Am Forch­hei­mer Kran­ken­haus hat­te der Sturm einen gro­ßen Teil des Daches am Haupt­ge­bäu­de abge­deckt. Die Trüm­mer lan­de­ten auf dem Hin­ter­hof und einem Neben­ge­bäu­de und begru­ben meh­re­re gepark­te Autos unter sich. Ver­letzt wur­de nie­mand. Pati­en­ten, die im fünf­ten Stock direkt unter dem Dach unter­ge­bracht waren, muss­ten auf ande­re Sta­tio­nen ver­legt wer­den. 

Feu­er­wehr und THW Forch­heim besei­tig­ten die Trüm­mer und deck­ten das Dach zusam­men mit einer Beda­chungs­fir­ma pro­vi­so­risch ab. An einem wei­te­ren Neben­ge­bäu­de des Kran­ken­hau­ses wur­de ebnfalls das Dach abge­deckt, auch hier konn­ten die Ein­satz­kräf­te Siche­rungs­ar­bei­ten leis­ten.
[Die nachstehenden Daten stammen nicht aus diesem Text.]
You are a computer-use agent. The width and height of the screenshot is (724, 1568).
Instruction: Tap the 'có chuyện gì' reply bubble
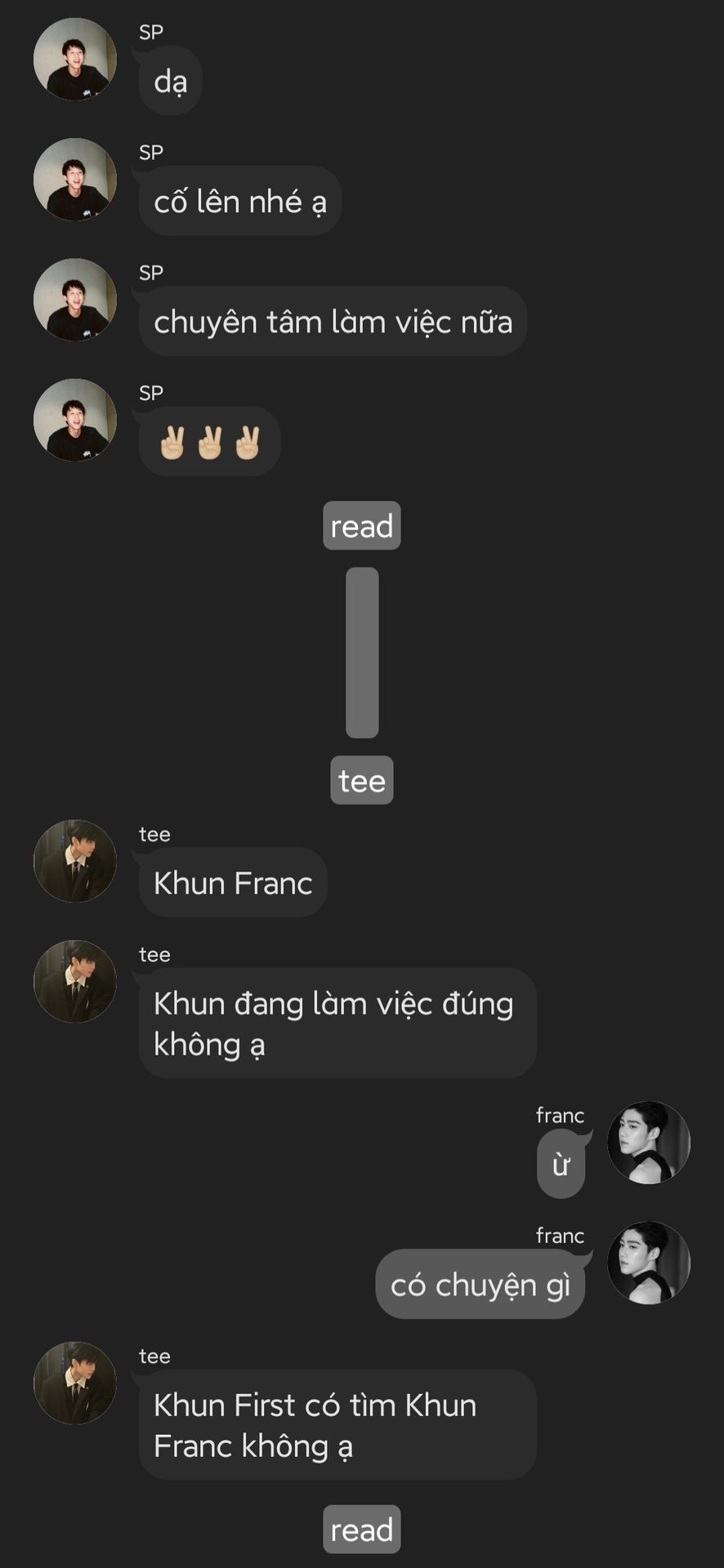[x=480, y=1284]
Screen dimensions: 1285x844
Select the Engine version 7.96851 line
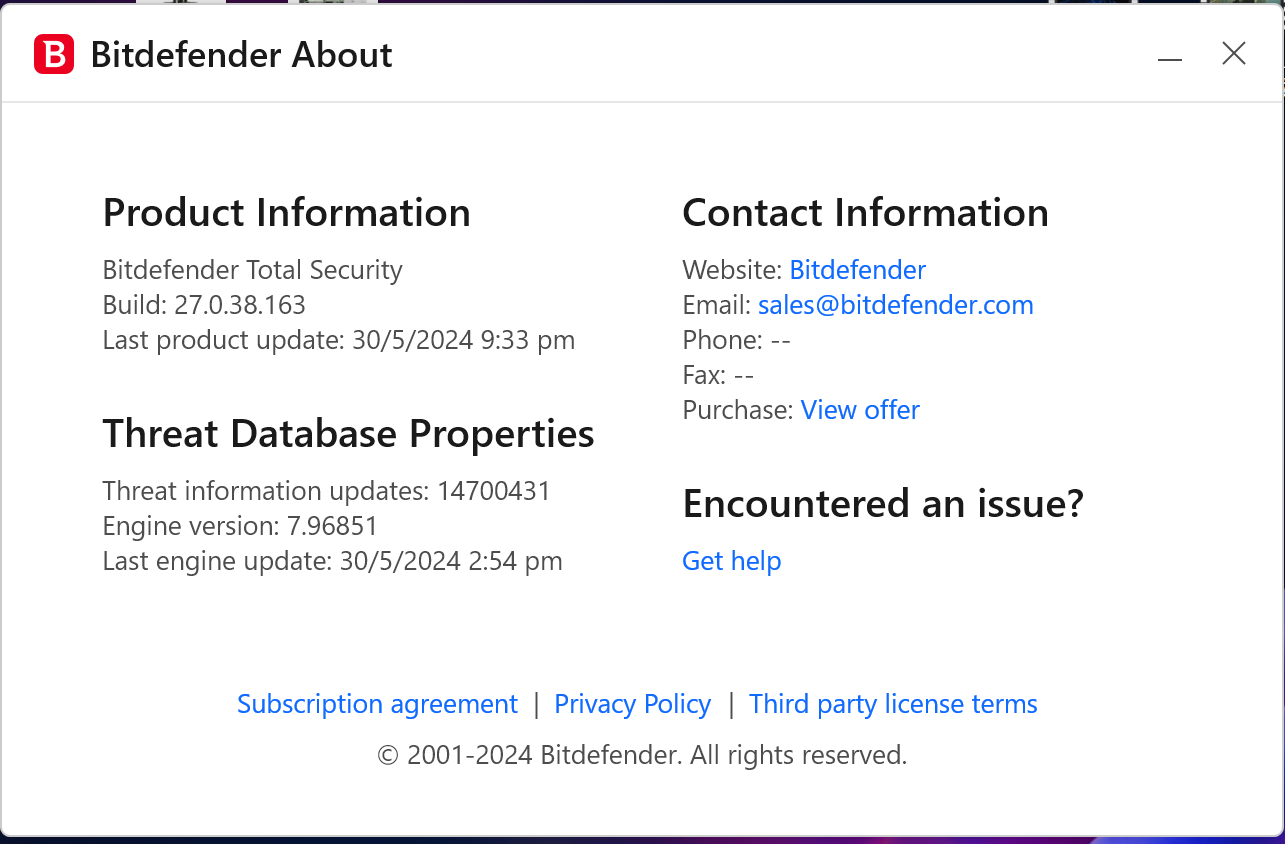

Unter­stützt wur­den die Arbei­ten durch die Fach­grup­pe Logis­tik des THW Kircheh­ren­bach, die mit Lkw-Kip­per und zwei Hel­fern den Mate­ri­al­trans­port orga­ni­sier­ten. Ins­ge­samt waren rund 30 Hel­fer des THW im Ein­satz.